More than 800 homes were damaged or destroyed in last week's tornado. Representatives from FEMA and the Mississippi Emergency Management Agency are going door to door in hard-hit communities. They're looking for eligible homeowners, renters, and business owners recovering from the storm. Robert Latham is Director of MEMA.
"The most important thing is getting the shelters shut down. Getting those people in shelters in a little bit more semi-permanent housing, take care of them and their families first. And recovery is going to be difficult, it always is. Removal of the debris is going to take a long time. People are going to have to rebuild, repair, or find additional living situations."
Latham says since the President approved a federal disaster declaration, affected residents in Forrest and Lamar Counties could be eligible for assistance. Also, Latham says teams are looking at damage to infrastructure, as well as damages in neighboring counties, in hopes of expanding the recognized disaster area.

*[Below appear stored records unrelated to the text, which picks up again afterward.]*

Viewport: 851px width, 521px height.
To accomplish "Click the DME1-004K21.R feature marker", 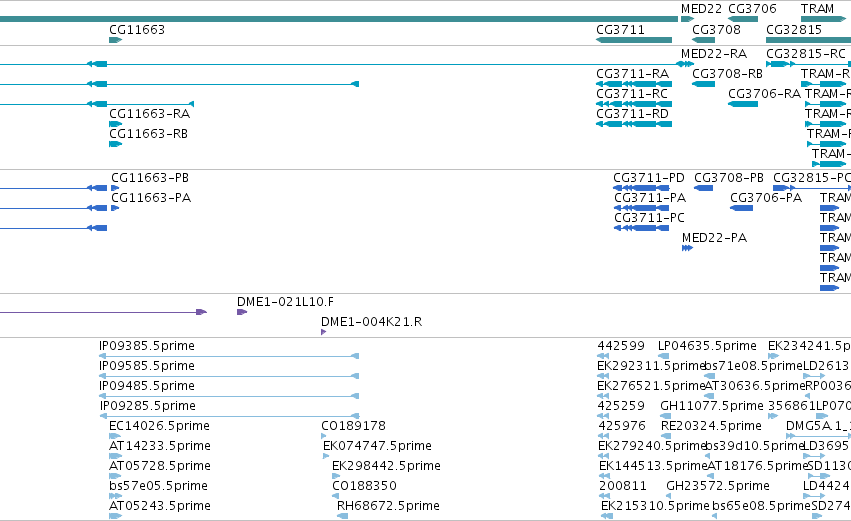I will coord(323,332).
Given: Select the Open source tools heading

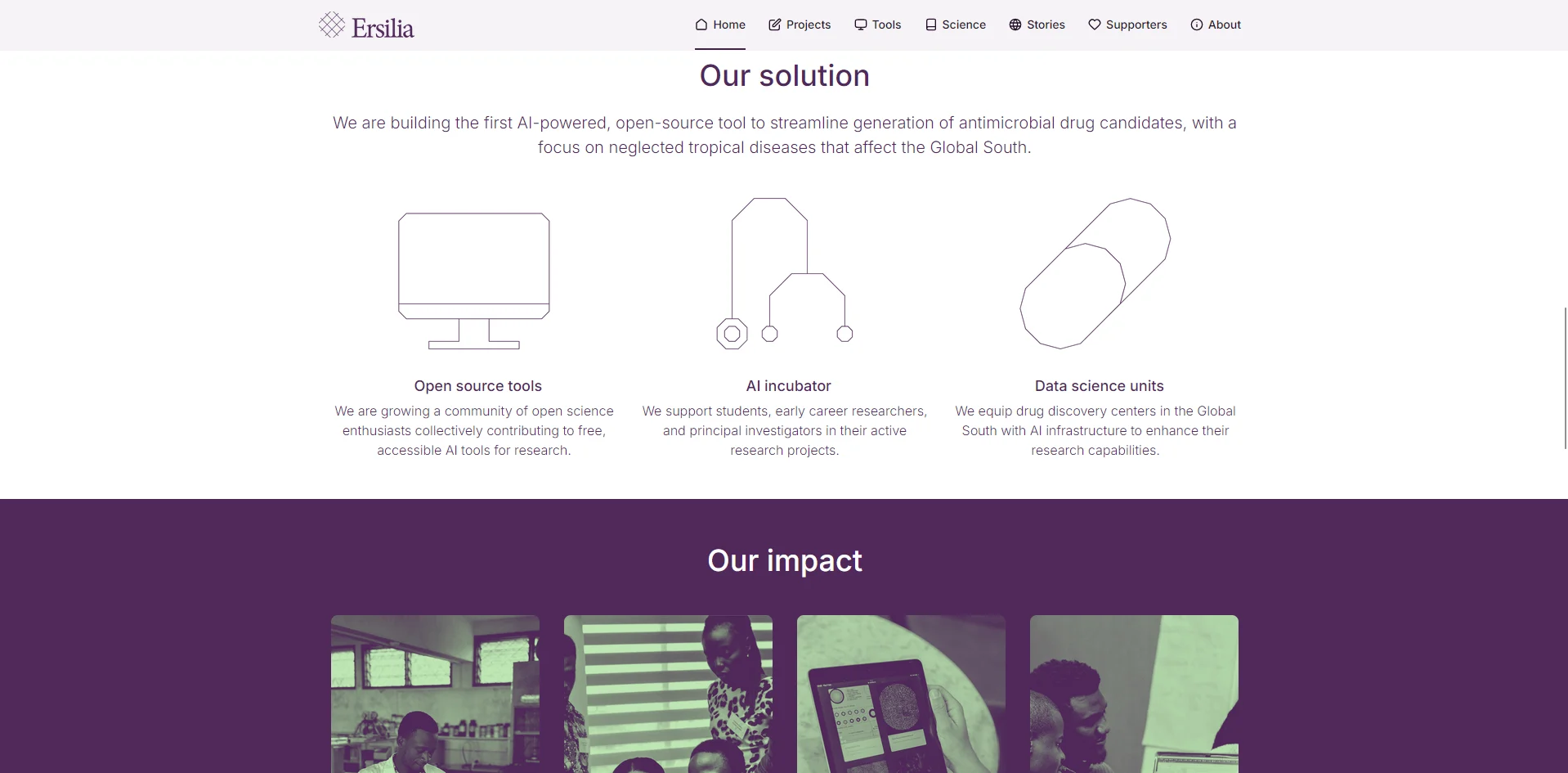Looking at the screenshot, I should tap(477, 386).
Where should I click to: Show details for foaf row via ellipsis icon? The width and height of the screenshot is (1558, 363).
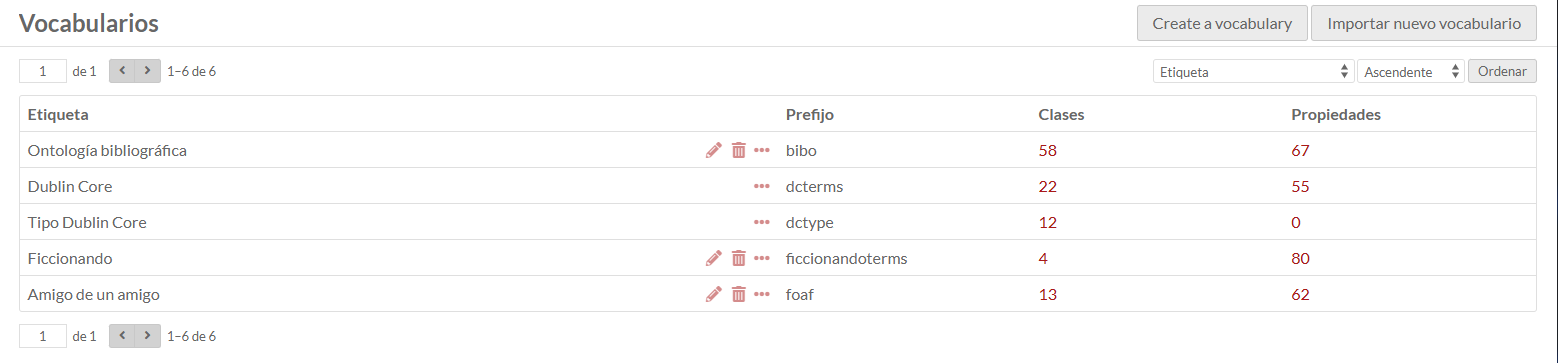[762, 294]
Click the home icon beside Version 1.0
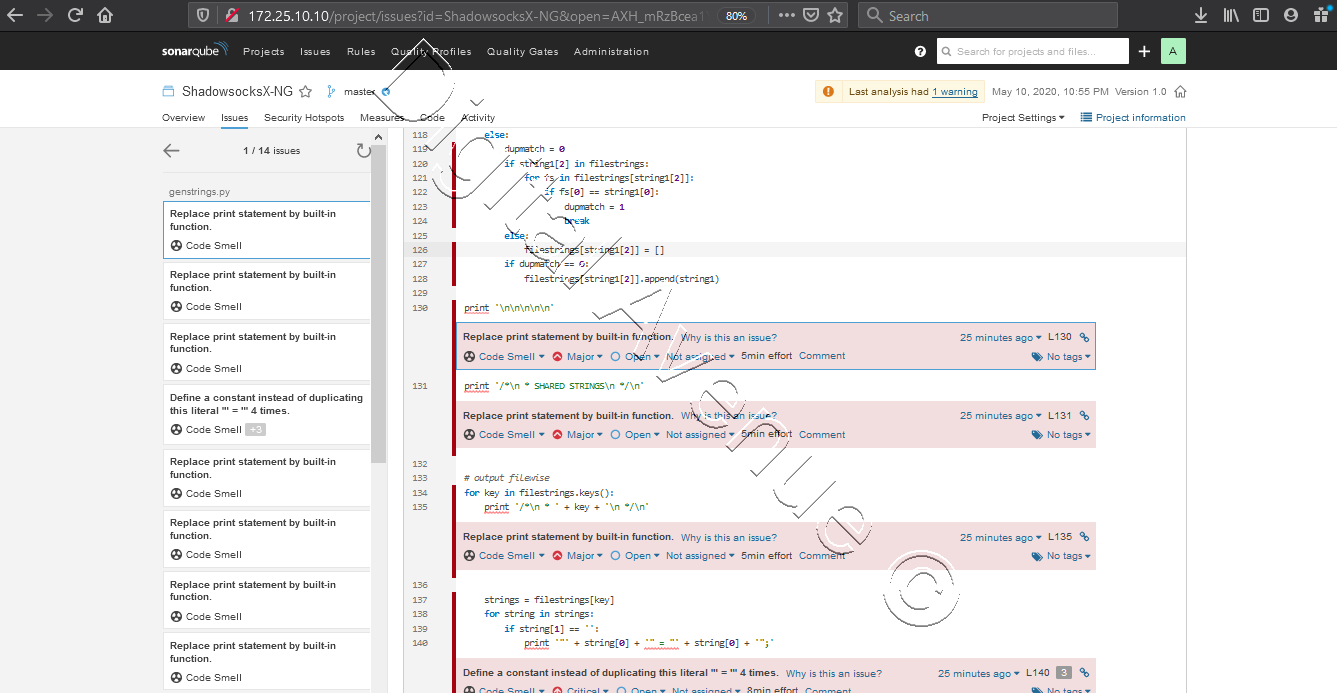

"We can go in with an additional request to add on public assistance to those, specifically, two counties, maybe more. And hope to have the data that we can request to add on individual assistance for a couple more counties too."
While cleanup continues, disaster responders credit the work of Mississippi's emergency alert system for saving lives. Alan Gerard, the Meteorologist in Charge at the National Weather Service in Jackson, is praising a new radar system that allowed weather watchers to more accurately track the tornado and alert citizens.
"Obviously we want people to take action for all tornado warnings, but if you can communicate to people just how serious the threat is, that helps with reaction and response."
About 80 people were injured in the tornado, but none were considered life-threatening. Responders say without swift action, the storm could have been much more costly.